Messaggero Veneto: A Torino un altro gol “sparito” All’Udinese resta solo la paura

Messaggero Veneto: A Torino un altro gol “sparito” All’Udinese resta solo la paura

Lo scorso anno Barak, stavolta Okaka: all’89’ sarebbe stato l’1-1. Poco prima De Paul aveva fallito un calcio di rigore

di Redazione

Ecco la sintesi del commento del Messaggero Veneto alla sconfitta dell’Udinese a Torino.

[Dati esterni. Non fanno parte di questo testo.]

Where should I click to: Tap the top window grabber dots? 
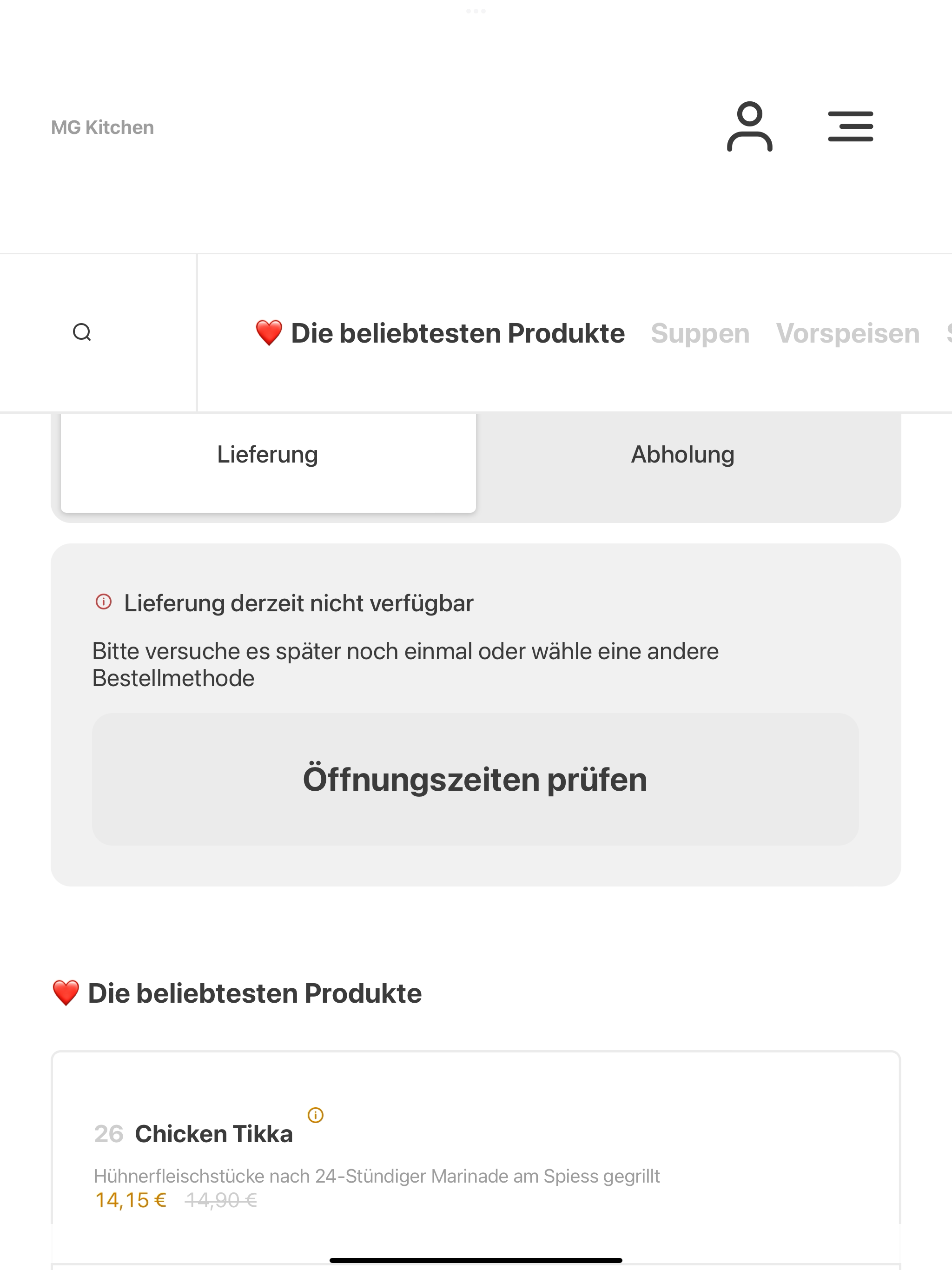click(x=476, y=11)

Spariscono i gol, sparisce l’Udinese. Come lo scorso febbraio dalla contabilità bianconera – magia del Var – scompare una rete (allora Barak, oggi Okaka) e alla fine resta nello stomaco soltanto la paura: il terzultimo posto è un punto dietro, dove sono appaiate Bologna ed Empoli, ma il Frosinone, penultimo, ora è a “meno 3”. «Allegria», avrebbe cercato di sdrammatizzare il mitico Mike Bongiorno, ma in casa Udinese non c’è più spazio per i sorrisi con davanti due impegni fondamentali al Friuli, contro Chievo e Bologna, intervallati dalla trasferta con la Lazio che è stata rinviata a data da destinarsi.Non ci sono spazi per i tifosi bianconeri che anche ieri hanno proseguito lo sciopero dei cori e dei vessilli nel settore ospite dello stadio Grande Torino; non ci sono spazi neppure per la società che a fine partita ha spedito in prima linea il d.t. Daniele Pradé per commentare quel gol annullato all’89’ a Stefano Okaka (il migliore per l’Udinese con Musso) per un fuorigioco giudicato influente di Lasagna al momento del tiro. L’arbitro Guida, allertato al collega al Var Aureliano, ci ha messo buoni quattro minuti per decidere di cancellare il secondo centro dal rientro in Italia del centravanti, così come la sua esultanza sullo lo spicchio di curva friulano. Per questo poi ne ha dovuti recuperare addirittura 11 per una partita che si è conclusa al 101′. Una decisione che farà discutere.Fa tristezza, invece, il balletto del dopo partita dove si è distinto – avevate dubbi? – Walter Piangisempre Mazzarri che, dopo l’ennesima espulsione stagionale, è venuto a sostenere che non solo quello di Okaka non era gol, ma c’era pure stata una «parata in area» di Larsen a fine primo tempo che avrebbe potuto chiudere la partita ben prima del minuto numero 101.